Data2BEM is a tool that uses an LLM-based multi-agent framework to automate the generation of building energy models. It was cited in a CEE 256 guest lecture as one of the strongest methods currently published for using machine learning to automate BEM, although humans still outperform it in some aspects. Data2BEM takes heterogeneous building information, such as architectural drawings, design specifications, and sensor data, and turns it into a calibrated building energy model. Instead of requiring a person to manually interpret drawings, enter envelope and HVAC parameters, set schedules, run calibration, and evaluate retrofit scenarios, the framework divides those tasks across multiple LLM agents.

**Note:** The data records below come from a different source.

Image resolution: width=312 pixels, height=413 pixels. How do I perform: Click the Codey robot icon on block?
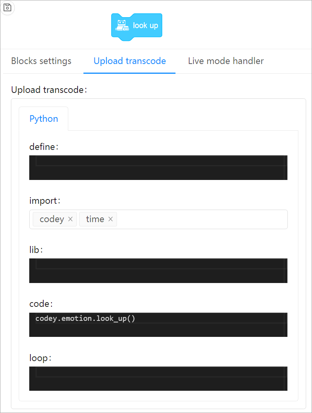pos(122,25)
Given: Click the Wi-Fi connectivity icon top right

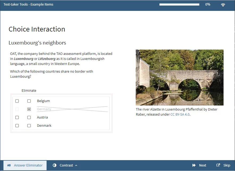Looking at the screenshot, I should click(223, 5).
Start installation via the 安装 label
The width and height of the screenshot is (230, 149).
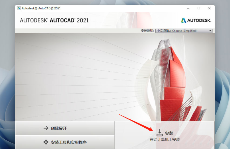click(x=169, y=133)

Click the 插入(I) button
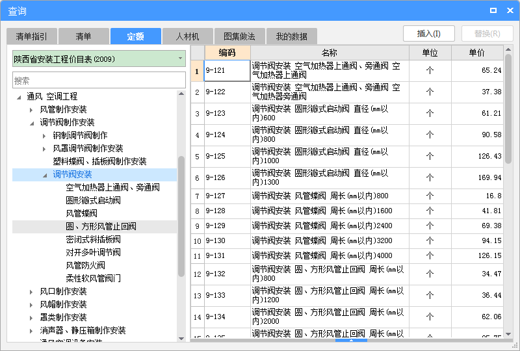pos(428,34)
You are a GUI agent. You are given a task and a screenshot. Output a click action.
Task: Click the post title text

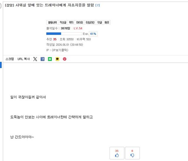(49, 5)
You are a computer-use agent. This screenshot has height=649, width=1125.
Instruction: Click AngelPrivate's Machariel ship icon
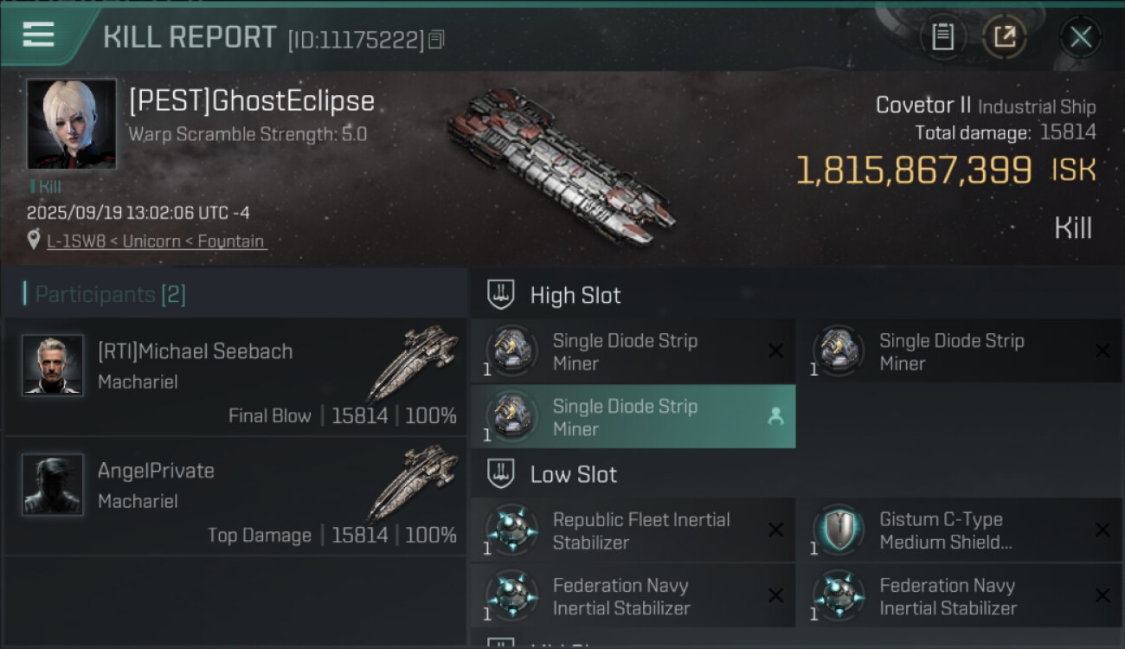[x=413, y=481]
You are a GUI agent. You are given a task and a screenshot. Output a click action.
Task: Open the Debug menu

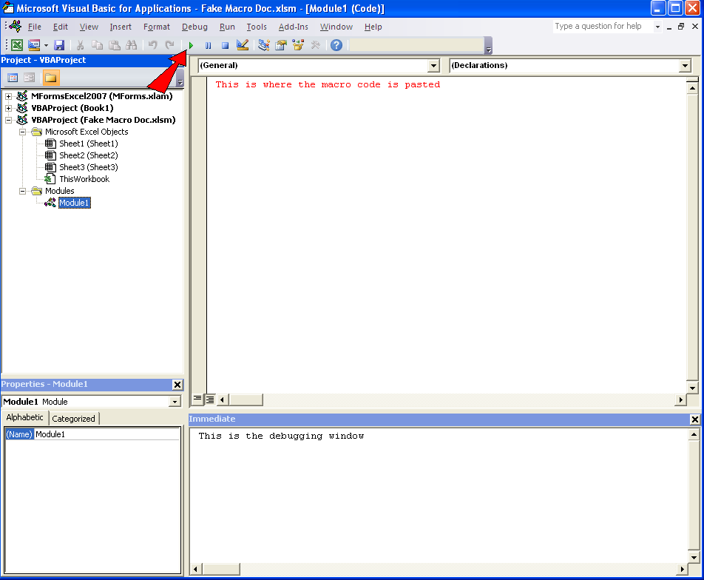tap(194, 27)
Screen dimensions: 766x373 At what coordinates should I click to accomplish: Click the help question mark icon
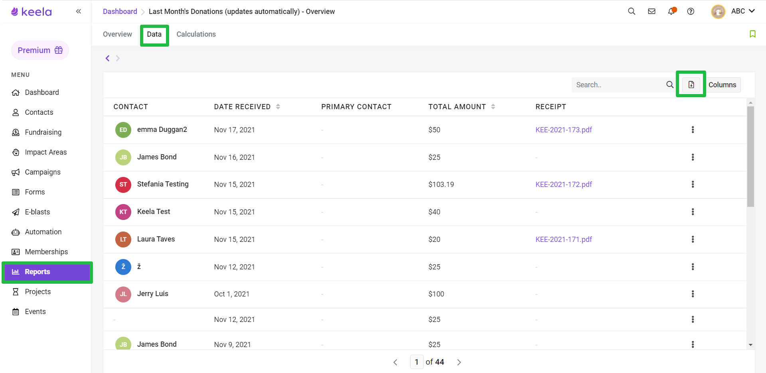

This is interesting because building energy modeling is usually slow and requires a lot of expert judgment. Even when the modeling software already exists, there is still a lot of friction in translating real building information into a simulation-ready model. This would have changed how I worked this quarter because a lot of my parametric work still required me to manually define geometry, assign parameters, create logic, and interpret outputs. A tool like Data2BEM would not replace the need to understand the model, but it could have reduced the time spent on repetitive setup and let me focus more on evaluating design tradeoffs and understanding the results. It would also have allowed me to integrate energy analysis.

Per-FORM

Mokhtar, S., & Mueller, C. (2026). Implicit neural representations for surrogate modeling in the built environment. Automation in Construction, 182, 106744. https://doi.org/10.1016/j.autcon.2025.106744

This paper is about making slow building performance simulations faster using machine learning. Normally, if you want to know how wind moves around a building, you might run a CFD simulation. CFD can be very accurate, but it is slow and computationally expensive, especially if you are testing many building shapes during early design. The authors’ framework, called Per-FORM, tries to learn from many CFD simulations so that it can predict similar wind-flow results much faster for new building forms. The paper describes Per-FORM as an implicit-neural-representation framework for predictive modeling in the built environment, especially for complex geometry and continuous physical fields. In other words, it can predict a spatial field, meaning the pattern of wind speeds around the building. That is more useful for design because environmental performance is often spatial. This tool could have led to faster evaluations of environmental effects on the buildings, such as wind.

The paper’s data availability section says the code and instructions are available on GitHub.